I do not know of an existing tool with all the features you describe: a visual interface to create the rules for a dynamic-conditions interactive narrative system, applied to a realtime experience. (That’s not to say no one’s building one. I just haven’t seen it.)

That said, I’d like to suggest that you’re opening not just a technical space but a challenging design space, and you’ll want to test your assumptions about the player experience. There are some finished, public examples of games that do play a little in this space. For instance, games in the Fable series assigned story importance to figures the player had spent time with. I would suggest, based on my experience with that, that your initial assumption (“the player’s engagement will be higher if the characters used on the story are people they “choose” to met in the game instead of previously designed”) may not be true in all cases.

 

2 thoughts on “Mailbag: QBN System Variants”

  1. To the original asker – I have been working on a narrative engine that I believe is somewhat similar to what you have described and asked about. It is called the Elm Narrative Engine (http://elmnarrativeengine.com/) and works by creating a set of rules that each include a “trigger”, “conditions”, and “commands” to change the story world if invoked. On every interaction, the engine finds the best matching rule given the conditions of the story world at that point. I plan on adding a quality based system to the rule-matching for more dynamic options.

    Most directly related to your question, I am currently working on a web-based visual editor to build these rules, with integrated testing and analytics. I have also experimented with ways to combine my engine with other graphical tools such as “Tiled” (you can see more about that on the blog at the link above if you are interested).

    It sounds like our tools are similar in approach and purpose. I’d be curious to see more of your tool, and possible we can compare notes. Feel free to contact me at the included email.

  2. Lot of great info!

    I already knew about some of it and I’ve been reading, viewing and playing through the rest.

    I don’t know how I was missing until now your article about Fable II and I have some questions about your last paragraph of this post after reading it.

    You say on the article that you made (unintencionally) one NPC to fall in love with your main character. He started following you until he was lost after you flee from a fight, leaving him at the bandits mercy, and you state that you felt guilty about that.
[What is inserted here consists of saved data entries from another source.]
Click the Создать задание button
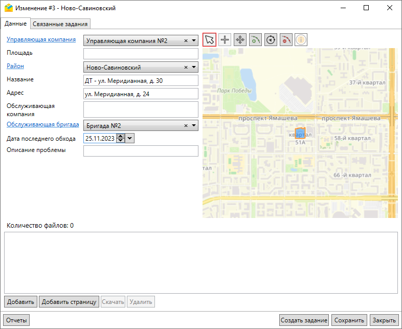Image resolution: width=402 pixels, height=329 pixels. coord(304,320)
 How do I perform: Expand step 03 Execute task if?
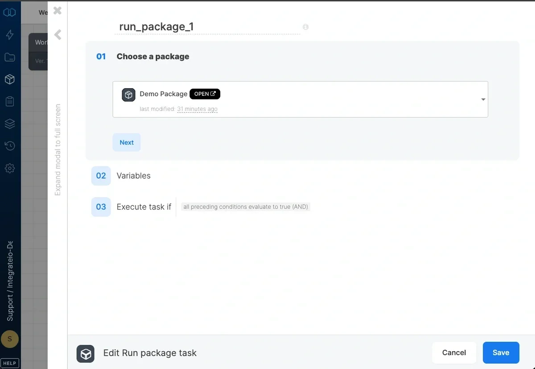[x=144, y=206]
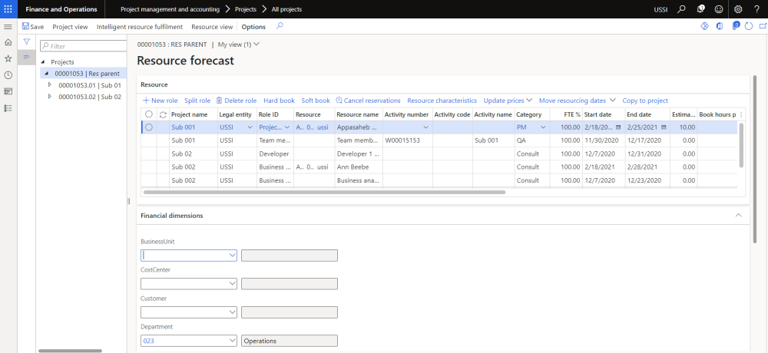The height and width of the screenshot is (353, 768).
Task: Select the row radio for Sub 001
Action: tap(149, 127)
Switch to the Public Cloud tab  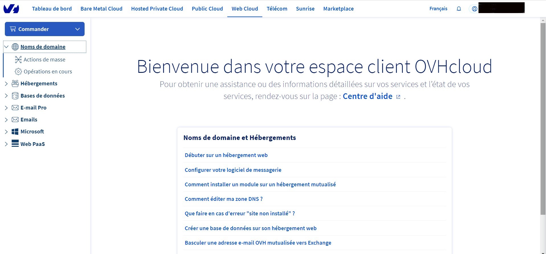pos(207,9)
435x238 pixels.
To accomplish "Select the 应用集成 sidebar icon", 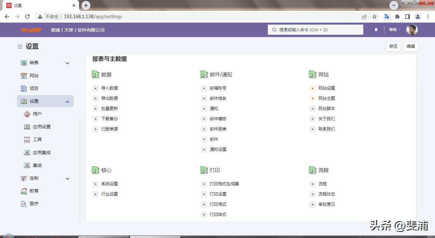I will (x=27, y=152).
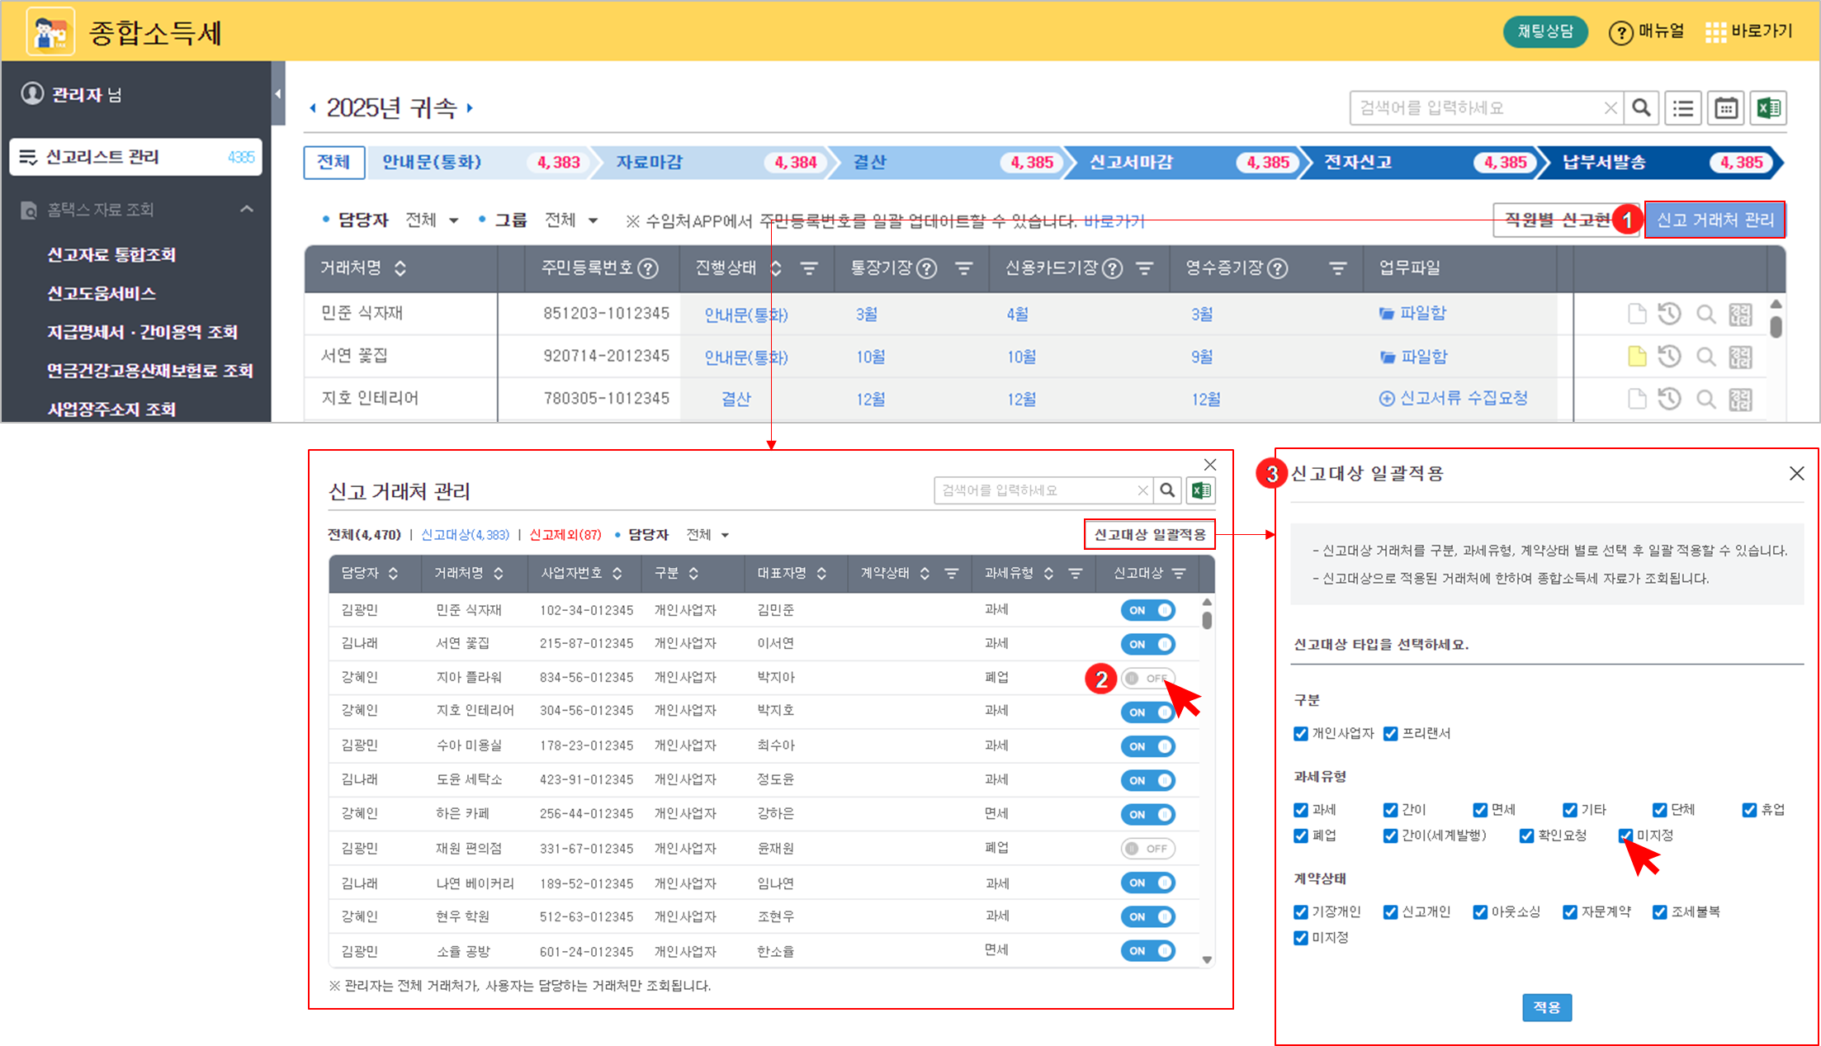Click the Excel icon in 신고 거래처 관리 popup

coord(1201,490)
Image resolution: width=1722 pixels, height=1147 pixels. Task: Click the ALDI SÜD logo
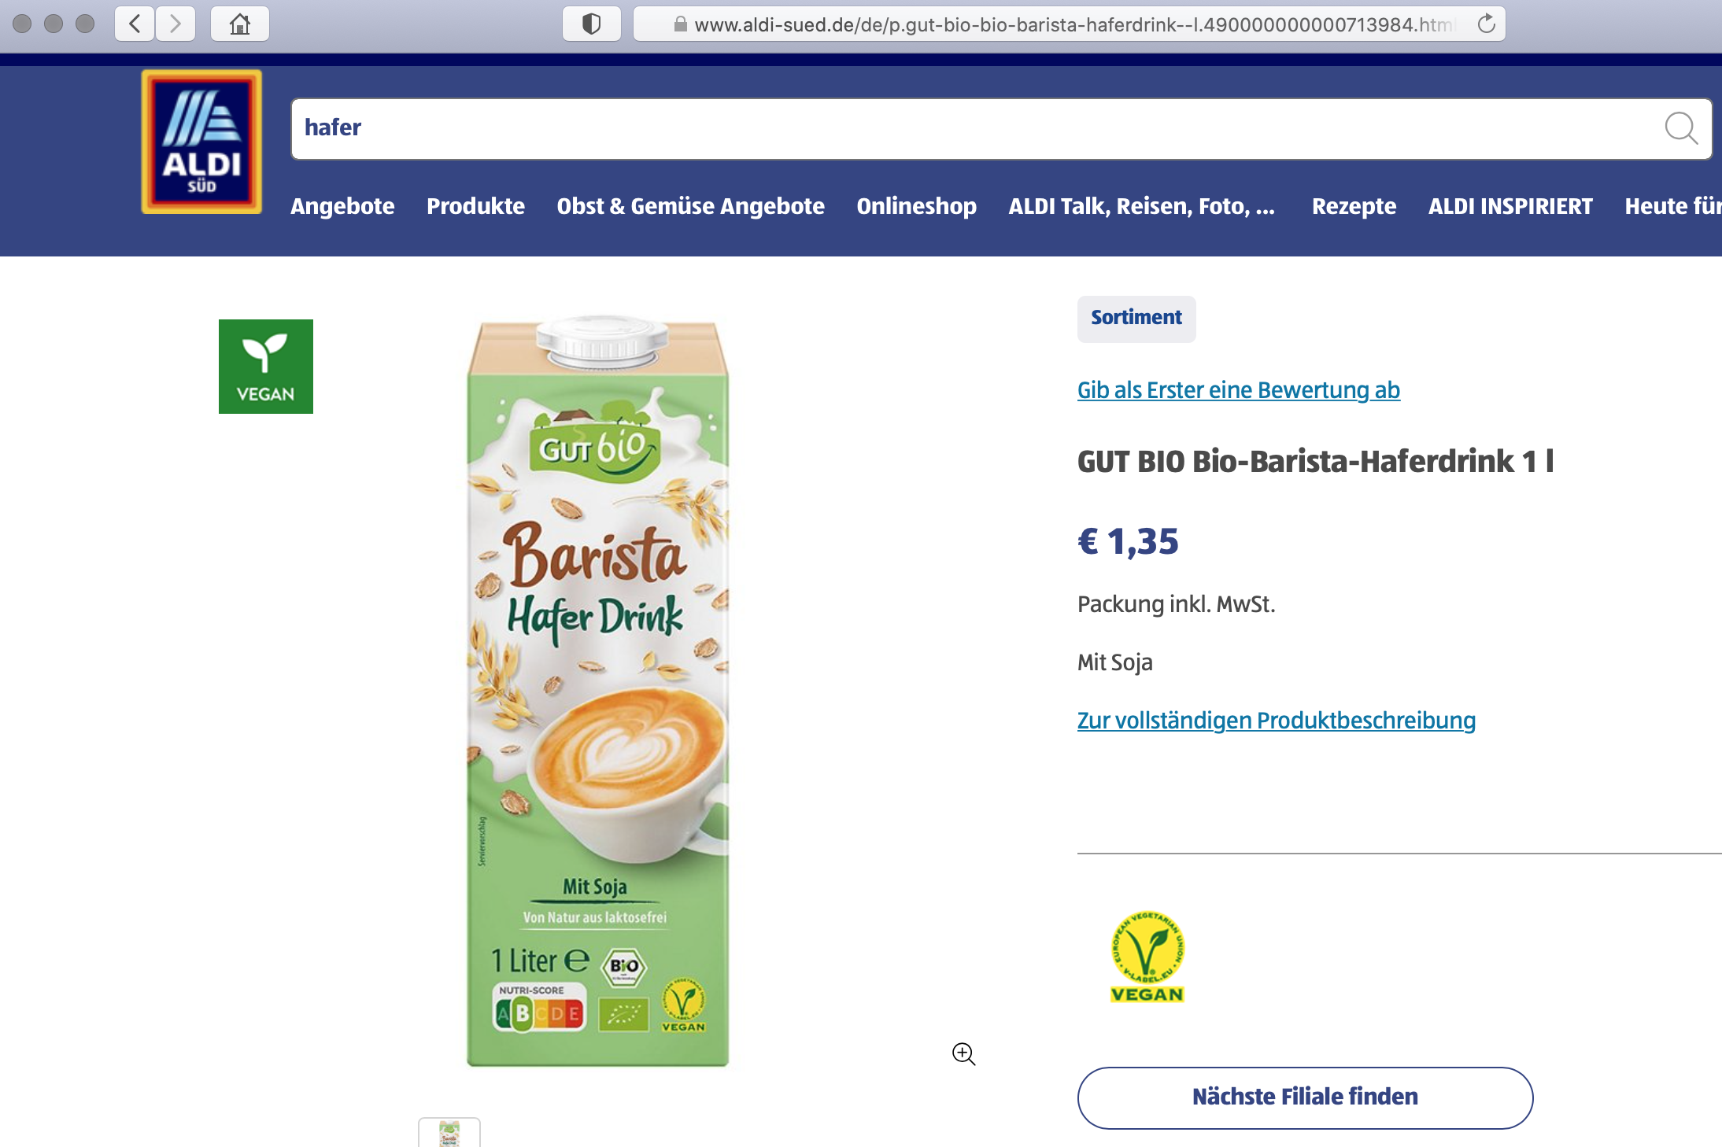201,142

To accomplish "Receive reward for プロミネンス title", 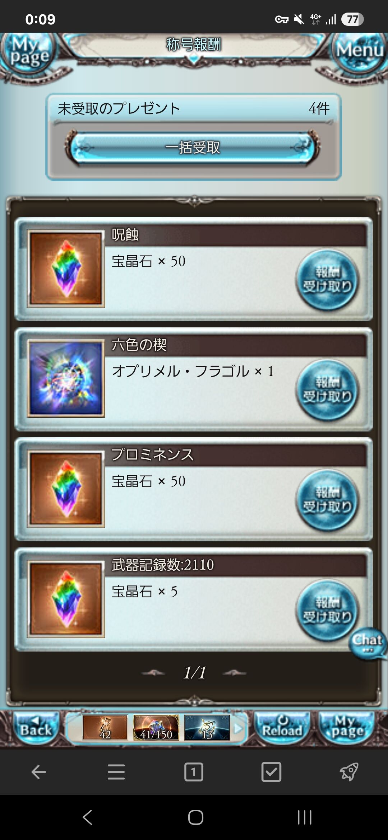I will coord(327,500).

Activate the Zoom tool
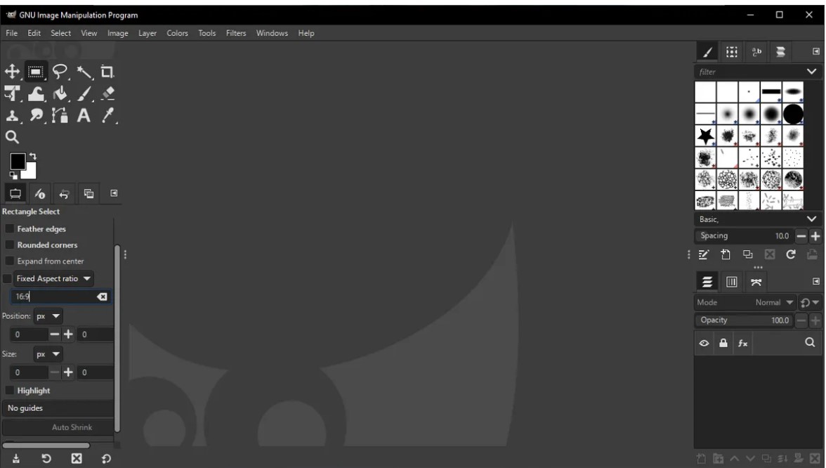coord(11,138)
    Don’t you think that guilt feeling was higher because you were the one that decided to invest time on that specific NPC, and (even if it was not your intention) it was because you made him follow you the reason he was lost at the bandits’ hands? Do you think the guilt you felt would be the same if it were a predesigned character that is presented to you as already your fiancee on a 30 second cutscene and then without further interaction with him you have another 20 seconds cutscene later on the game where he is killed and someone blames you? I don’t think so… and that in the case you liked the character, that is something that we can’t take for granted when talking about predesigned characters.

    Even if you can achieve a higher dramatic effect on a cutscene I think the investment of being you the one who chooses and then lives the consequences will make a bigger impression… and… What if we make use of the NPC you invested time with an actor on the cutscenes? Doesn’t it sounds great?

    What I got from the Fable II article is that the main problem is how the game communicates with the player: It wasn’t clear what the ring symbol was meaning, it wasn’t clear what happened with the NPC, it wasn’t clear how the game was choosing which actions you made were important… but I think it sucessfully managed to raise your engagement with an NPC by giving consequences to the fact that you “choose” to spend time with him.